Sales processes like the above cannot be comprehensively tracked with a standard installation of Google Analytics. As far as Analytics is concerned, any activity occurring after the “contact us” form never happened; these events are completely invisible, completely under the radar. This abrupt cut-off in tracking leaves the lawyer’s data open to similar kinds of misinterpretations, as we saw above with respect to the subscription business. For example, our lawyer, seeing that a certain low-cost advertising campaign caused many leads to send her messages, might end up diverting all her budget to these adverts in order to receive even more messages for her money in future. But what if, unbeknownst to her, the leads she gets from these advertising campaigns rarely buy legal services and instead only want to waste her time by asking for free advice? As it stands, this question cannot be answered; but had our lawyer integrated elements of the Analytics Measurement Protocol into her workflow, then she could simply read the answer off a report. (Exact implementation details for this might involve building an admin-only button that sends over tracking info to Google whenever some lead or other signs a contract for services.)
Collect Your On-Site Search Queries
Searches through your on-site search engine reveal useful information about what your visitors are looking for. The enterprising website owner will harvest these clues and use them to inform future inventory purchasing choices, future website design (e.g., moving commonly searched-for items to the home page), or future online advertising campaigns (e.g., mentioning the most commonly searched-for items within the advertisement copy).

Problem 1
Quote the analytics text, everything from "Collect Your On-Site" down to "the advertisement copy).".
Problem 2
Write the next part of the analytics text, picking up after its last sentence.
The lines after this come from a separate source.

Data provided

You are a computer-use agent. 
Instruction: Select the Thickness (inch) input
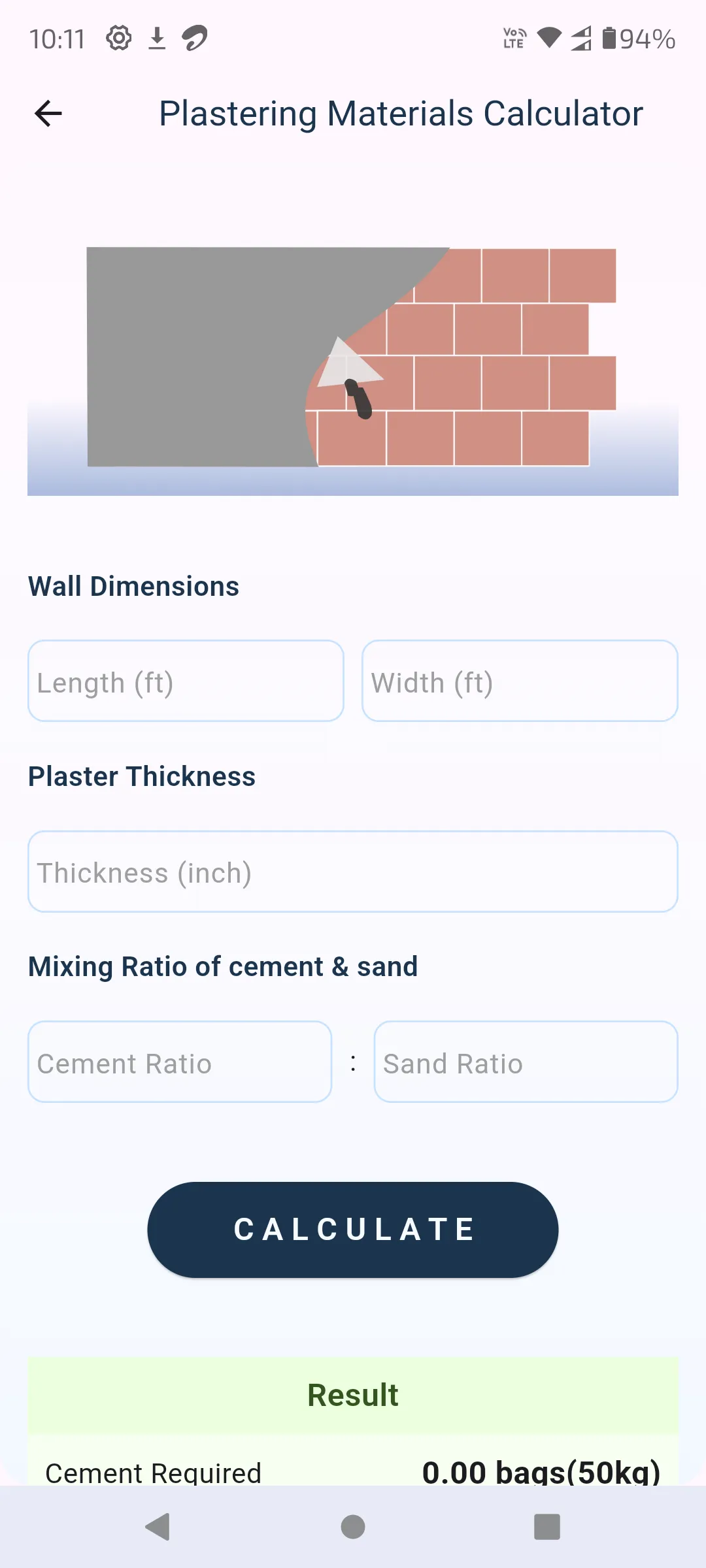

Reply 1
Collect Your On-Site Search Queries
Searches through your on-site search engine reveal useful information about what your visitors are looking for. The enterprising website owner will harvest these clues and use them to inform future inventory purchasing choices, future website design (e.g., moving commonly searched-for items to the home page), or future online advertising campaigns (e.g., mentioning the most commonly searched-for items within the advertisement copy).

Reply 2
With Google Analytics, you have no need to build custom server-side machinery to harvest this data; instead, you can configure Google Analytics to record all on-site searches for you.[^3-1-29] Once configured, you can see what searches were most often made by your visitors, then sort and filter with respect to any other data point recorded in Analytics.[^3-1-30]
One proviso: For this feature to work, your website architecture must display its search results on a URL which contains the search query parameter.
/search_results?keyword=philosophy
This is instead of an alternative implementation which might swallow the query parameter silently and display results on a generic URL like:
/search_results
Our initial architectural suggestion, which included the search query within the search results URL, makes sense for usability reasons too. Specifically, it allows visitors to link to particular search results pages, to bookmark them, and to send them to their friends or customer support.
Measuring Success
Setup goals
Google Analytics has a feature called Goals which you can configure to correspond to business targets like signups, purchases, leads, or any other measurable you want to improve. With Goals set up, you can study how pretty much any other Google Analytics dimension influences goal completions. For example, you will be able to tell how different marketing channels, visitor countries, or months of the year affect your conversion rates, enabling you to adapt accordingly.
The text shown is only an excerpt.